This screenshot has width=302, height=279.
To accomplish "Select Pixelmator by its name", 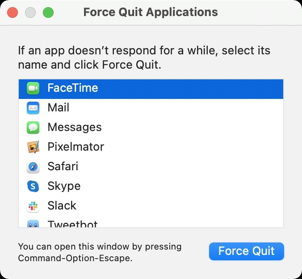I will pos(76,147).
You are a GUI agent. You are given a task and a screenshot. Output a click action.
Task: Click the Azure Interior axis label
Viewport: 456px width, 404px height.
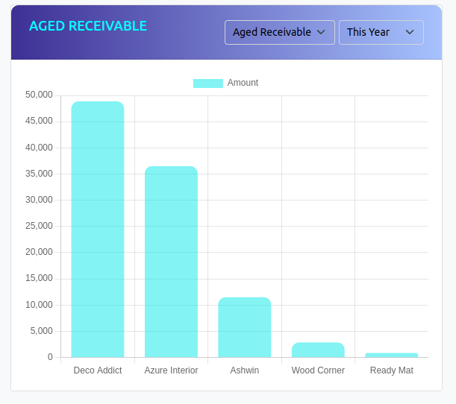171,370
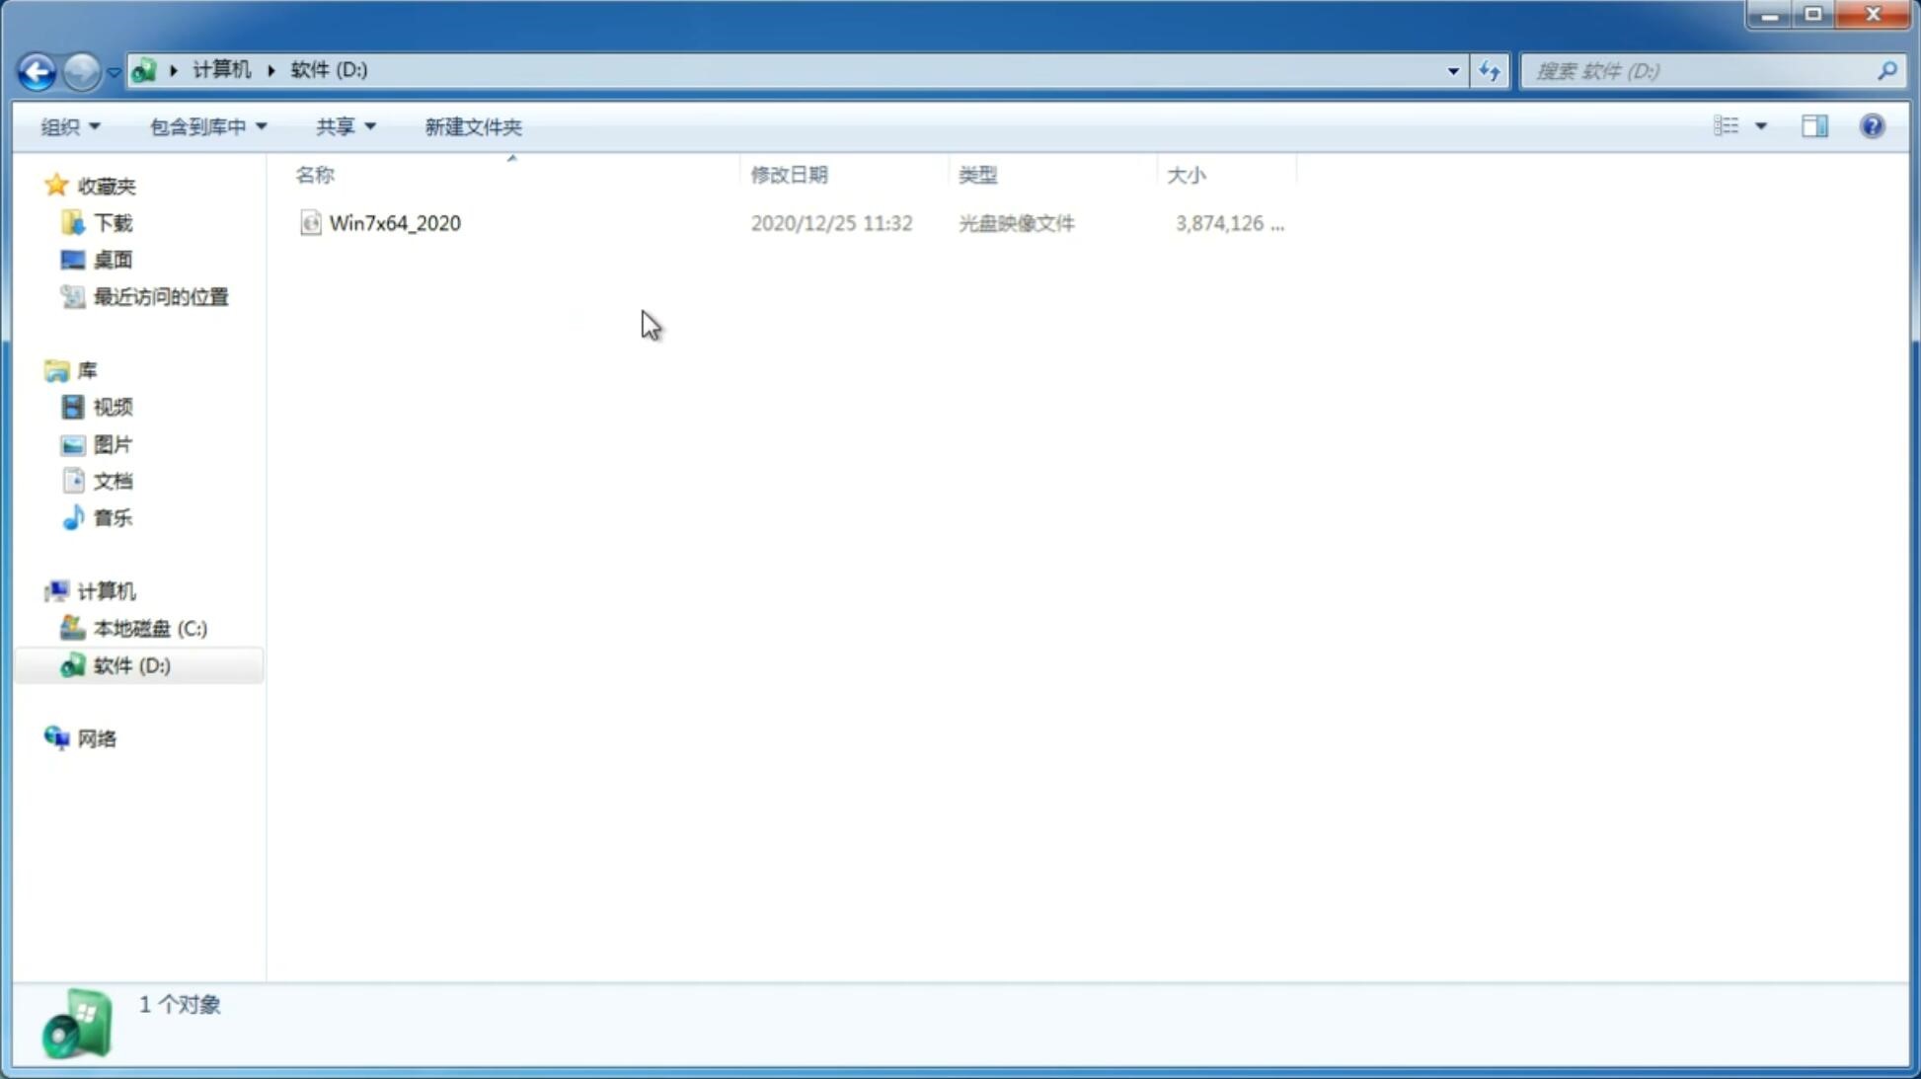Click 网络 in the left panel

tap(97, 737)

....................

> **Task**:
Nothing but the lines from the one containing "Task: Click the Azure Interior axis label" through the end of the listing should be printed, each exactly as it appears and without pictures.

> **Exercise solution**:
Task: Click the Azure Interior axis label
Viewport: 456px width, 404px height.
171,370
Click 网络 in the left panel

tap(97, 737)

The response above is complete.